- Stored data:
-*-

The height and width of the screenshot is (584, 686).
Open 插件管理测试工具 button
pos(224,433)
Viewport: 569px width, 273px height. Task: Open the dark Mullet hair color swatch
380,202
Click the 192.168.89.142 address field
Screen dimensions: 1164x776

-*-

- What you have to do:
Render every line of the records above as a Markdown table with the columns No. and Entry, numbering the rows in order and leaving out any blank lines.

- Right answer:
| No. | Entry |
|---|---|
| 1 | The height and width of the screenshot is (584, 686). |
| 2 | Open 插件管理测试工具 button |
| 3 | pos(224,433) |
| 4 | Viewport: 569px width, 273px height. Task: Open the dark Mullet hair color swatch |
| 5 | 380,202 |
| 6 | Click the 192.168.89.142 address field |
| 7 | Screen dimensions: 1164x776 |